Western Europe has returned to form as well with March resulting in comparable import numbers from a year ago. This builds on a similar scenario in February and has helped the region move from an annual pace of -26% through January to -18% in March. Spain saw the largest YoY growth at +36.4% and marked the second consecutive month of YoY growth. Apprehension in the region with growing instability to the east may fuel short-term demand, but a constricted supply chain may prevent any immediate shipment spikes as prompt shipments are hard to come by. In any case, any oversupply scenario the region may have been experiencing seems to have played out and we expect the region to continue to pace at or above its numbers from a year ago.
China was off -10.8% YoY in March and remains -27% off on the year. Inshell imports however have now exceeded their monthly YoY figures by at least +69% of the past three months. The increase in inshell purchases has likely been influenced in large part from inshell supply constraints from other sources like Australia that experienced untimely weather and has seen diminished quality as a result. Elevated inshell imports are expected for the immediate future.
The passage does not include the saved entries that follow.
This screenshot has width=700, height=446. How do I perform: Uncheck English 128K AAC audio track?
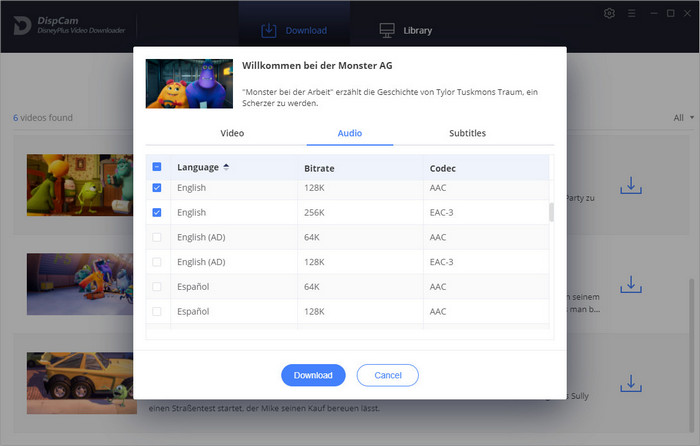156,188
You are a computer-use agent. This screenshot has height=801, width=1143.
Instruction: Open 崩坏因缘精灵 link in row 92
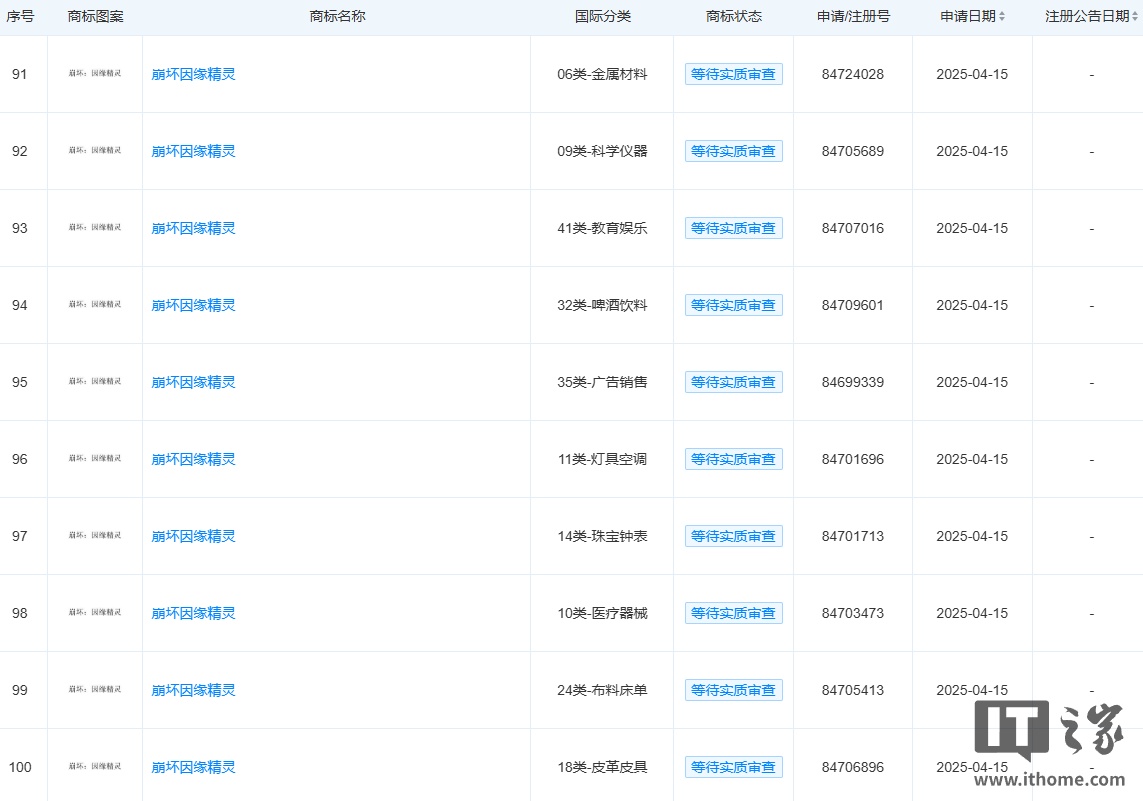[193, 151]
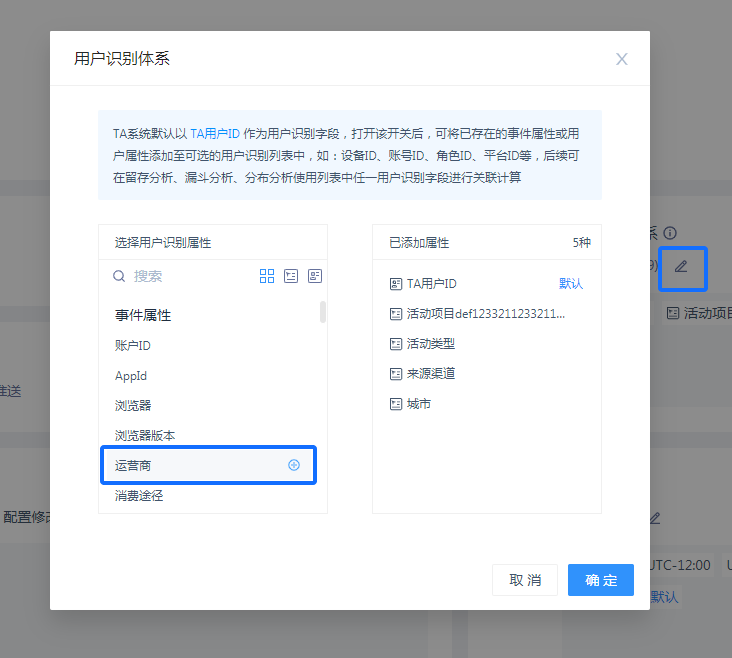Click the icon beside TA用户ID
732x658 pixels.
(x=395, y=284)
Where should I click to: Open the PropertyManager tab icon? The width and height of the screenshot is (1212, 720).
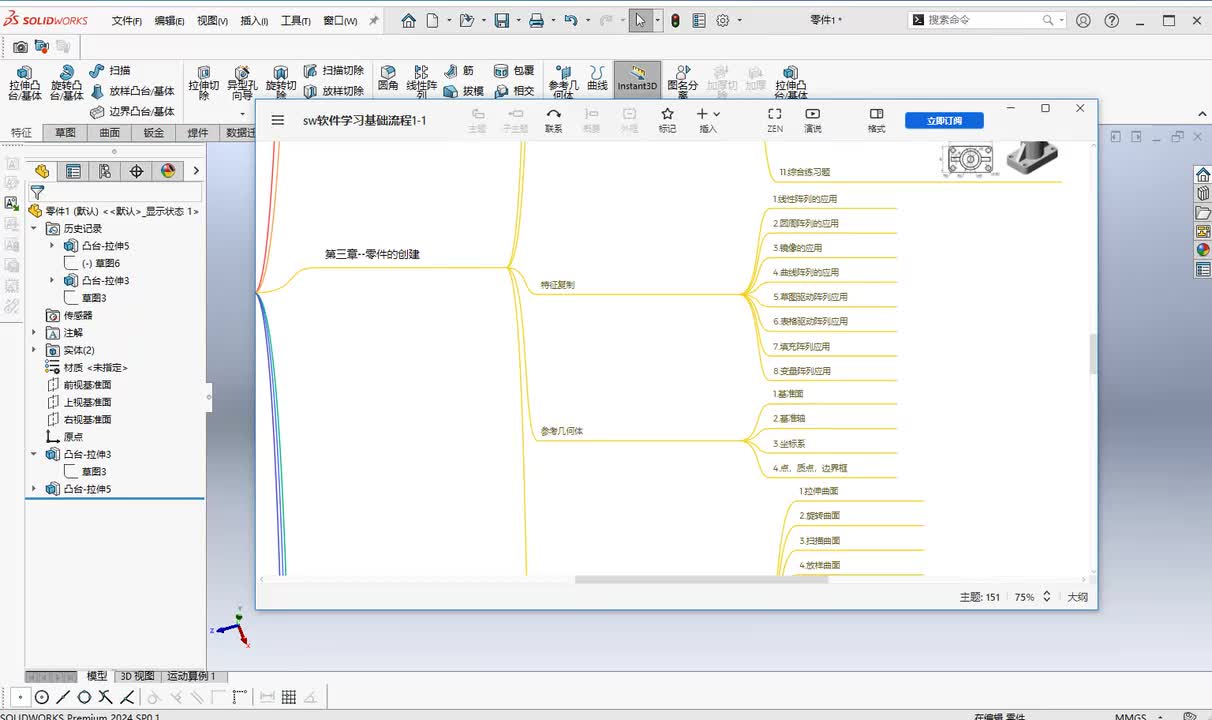pyautogui.click(x=73, y=171)
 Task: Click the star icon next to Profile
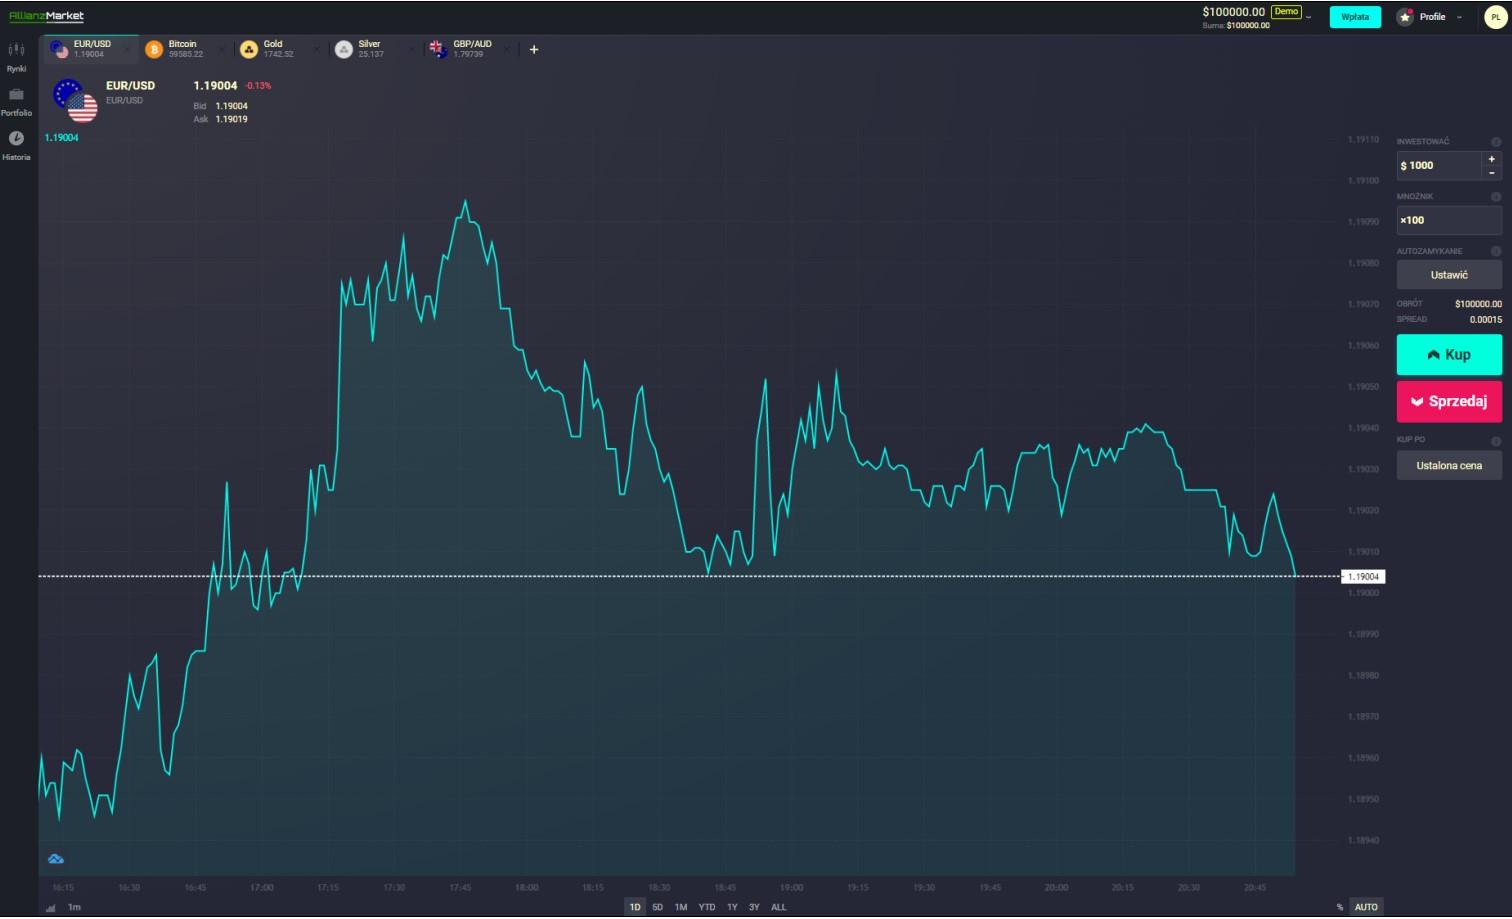pyautogui.click(x=1405, y=17)
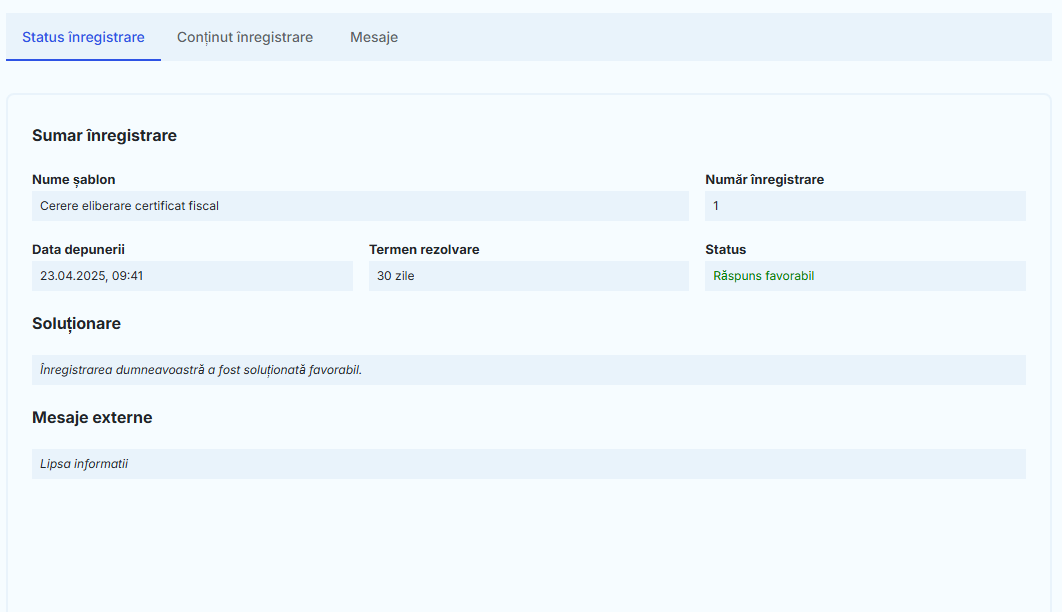The width and height of the screenshot is (1062, 612).
Task: Click the Termen rezolvare label
Action: 424,250
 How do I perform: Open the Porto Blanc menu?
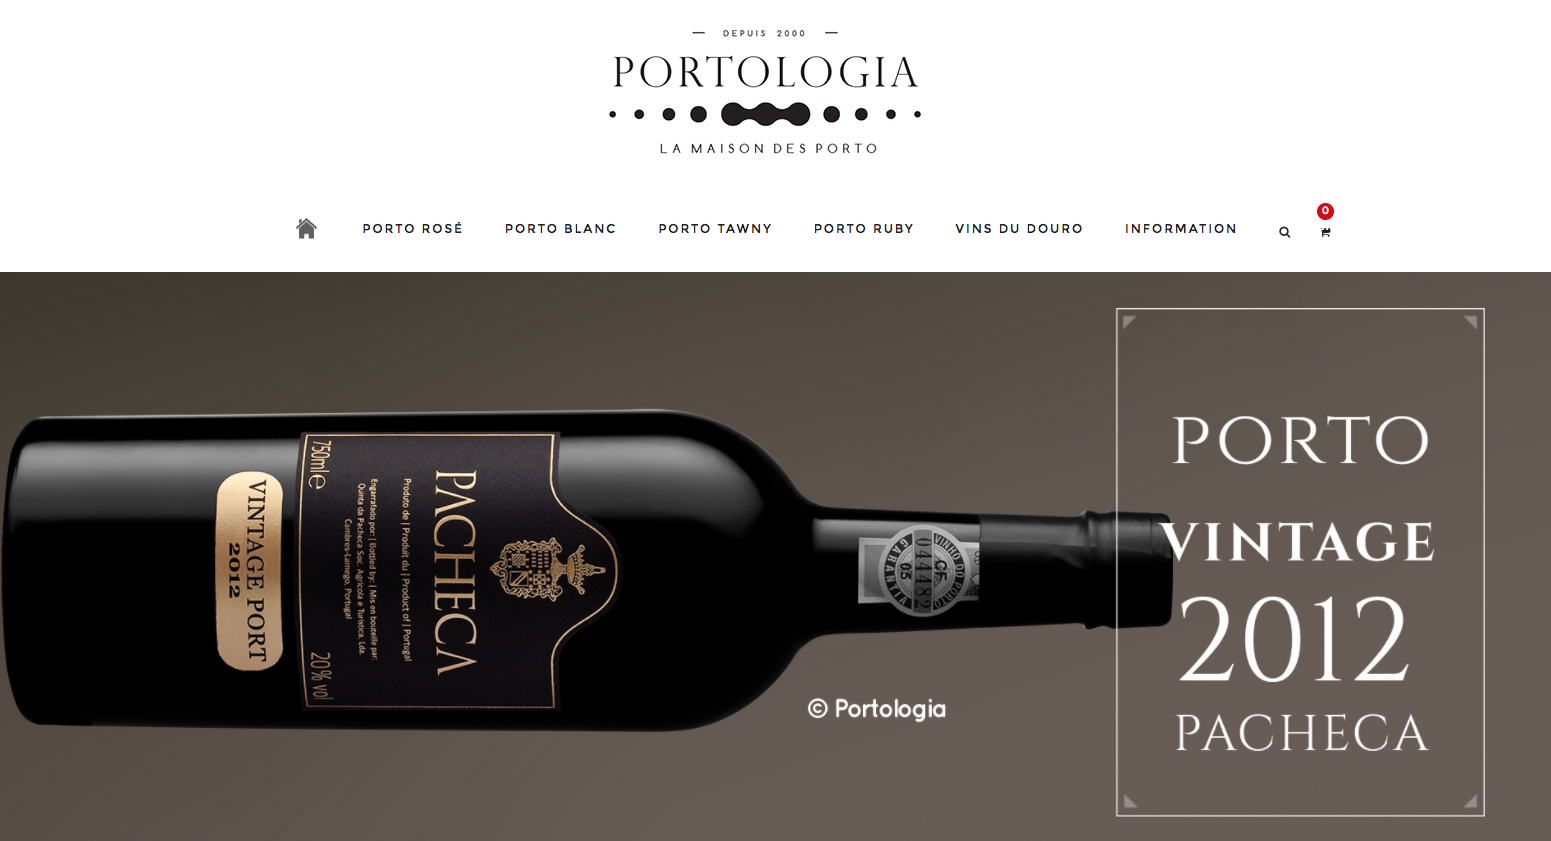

The world supply chain continues to experience bottle necks, elevated prices, equipment shortages, labor constraints and just about anything else that would make shipping product more difficult, time consuming and expensive. This isn’t going away. Everyone in the industry is having to take a longer-term view as a result. Prompt shipments will continue to pose issues and logistics is going to cost more. This means buyers need to plan accordingly. This reality will continue to support a shift in historical buying trends keeping demand strong in the short term relative to historical figures.
We're expecting a carry forward somewhere between 800 million and 1 billion pounds. This abundant summer figure will keep a cap on the overall market. While demand appears to be following last year's trends, logistical issues are likely to limit how significantly shipments can accelerate.
The pending Subjective Forecast is the next influential market indicator and could hold significant future sway on pricing. The expectation of a smaller crop is widespread. If the forecast confirms this expectation, or highlights the possibility of a significantly smaller crop, handlers are likely to gain added confidence in the economically viability of a large carry forward in the summer.
Price differential between NP 27/30 and Cal 27/30 has widened to its largest gap of the year. Inshell has also been operating more as an independent market with quality concerns from other sources and logistical concerns playing a significant role in how prices are being set.
Those assessing markets would also do well to be reminded that farming input costs are up across the board. This includes fertilizers, fungicides, herbicides, fuel and labor. Increased input costs have the grower community demanding higher returns simply to continue to break even. This reality has already added pause to some handlers under the current pricing parameters and would only encourage a more restrained selling approach should a short crop scenario come into clearer focus. What should materialize, some pricing volatility remains. While we don’t expect a fast and furious rebound in prices, we see more potential in the upside than in the down.